WORKING DATA:
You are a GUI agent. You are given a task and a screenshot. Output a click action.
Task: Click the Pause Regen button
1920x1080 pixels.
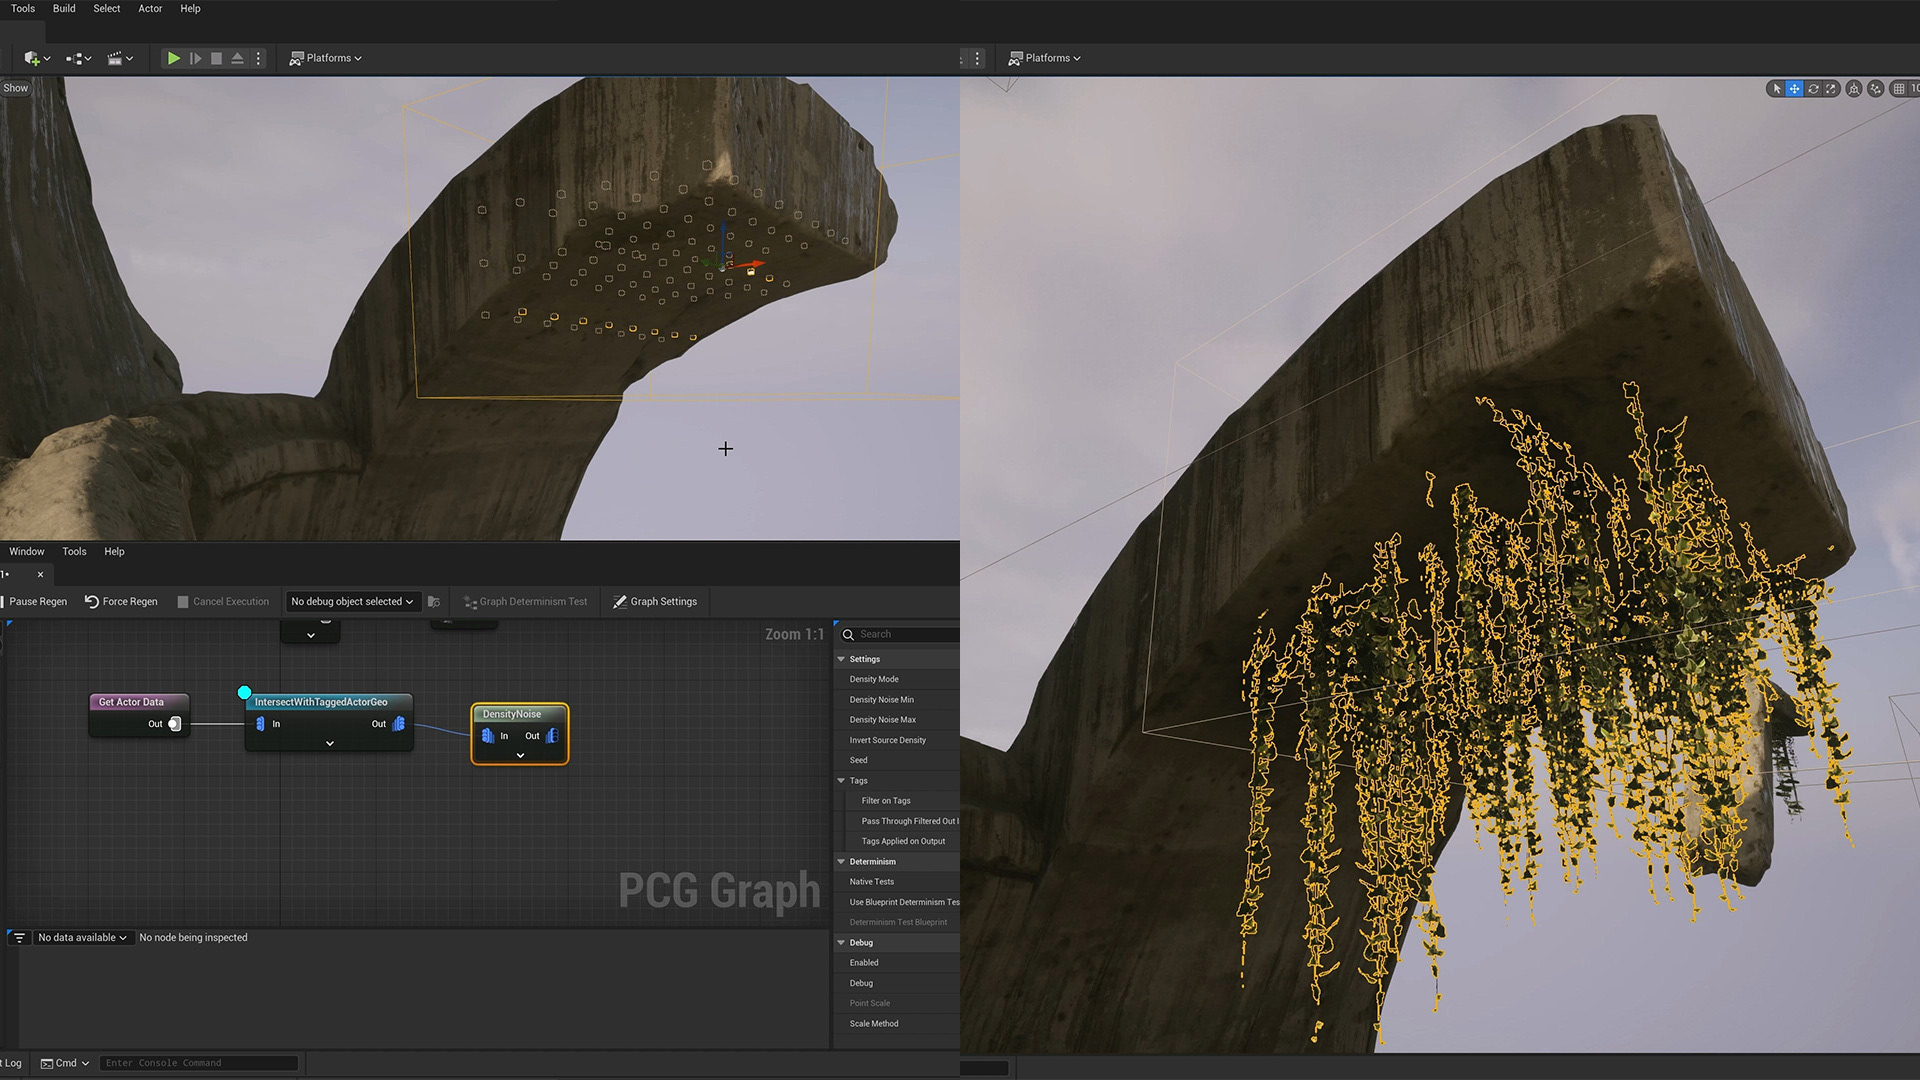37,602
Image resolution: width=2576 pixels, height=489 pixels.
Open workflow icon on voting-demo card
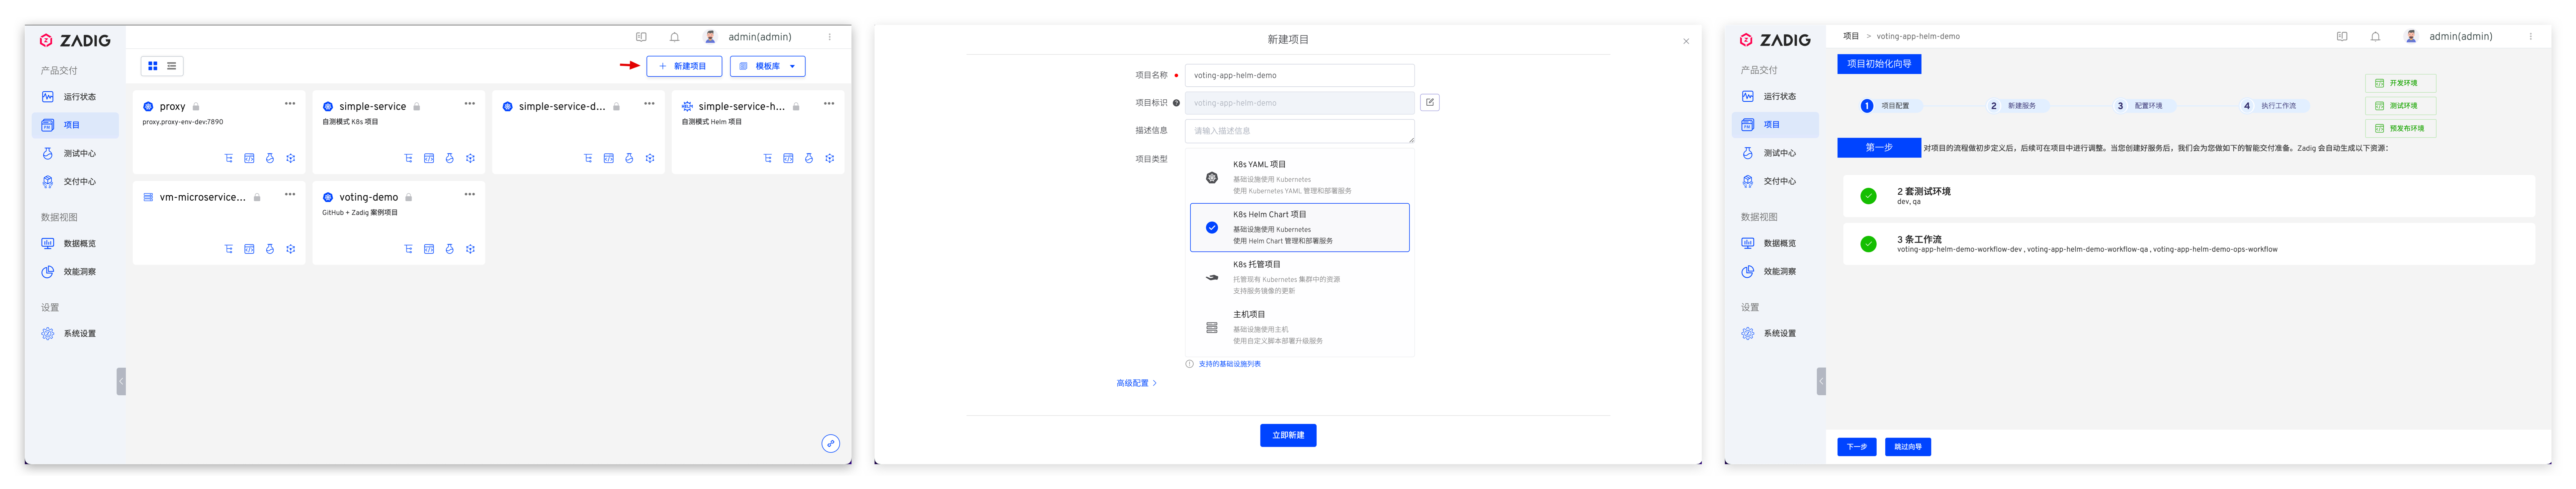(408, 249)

WHAT YOU SHOULD DO: Your reply should hold every line of the material, unaltered, and not one picture.

WRITTEN RESPONSE:
You are a GUI agent. You are given a task and a screenshot. Output a click action.
Task: Click the Pause Regen button
1920x1080 pixels.
37,602
Image resolution: width=2576 pixels, height=489 pixels.
Open workflow icon on voting-demo card
(408, 249)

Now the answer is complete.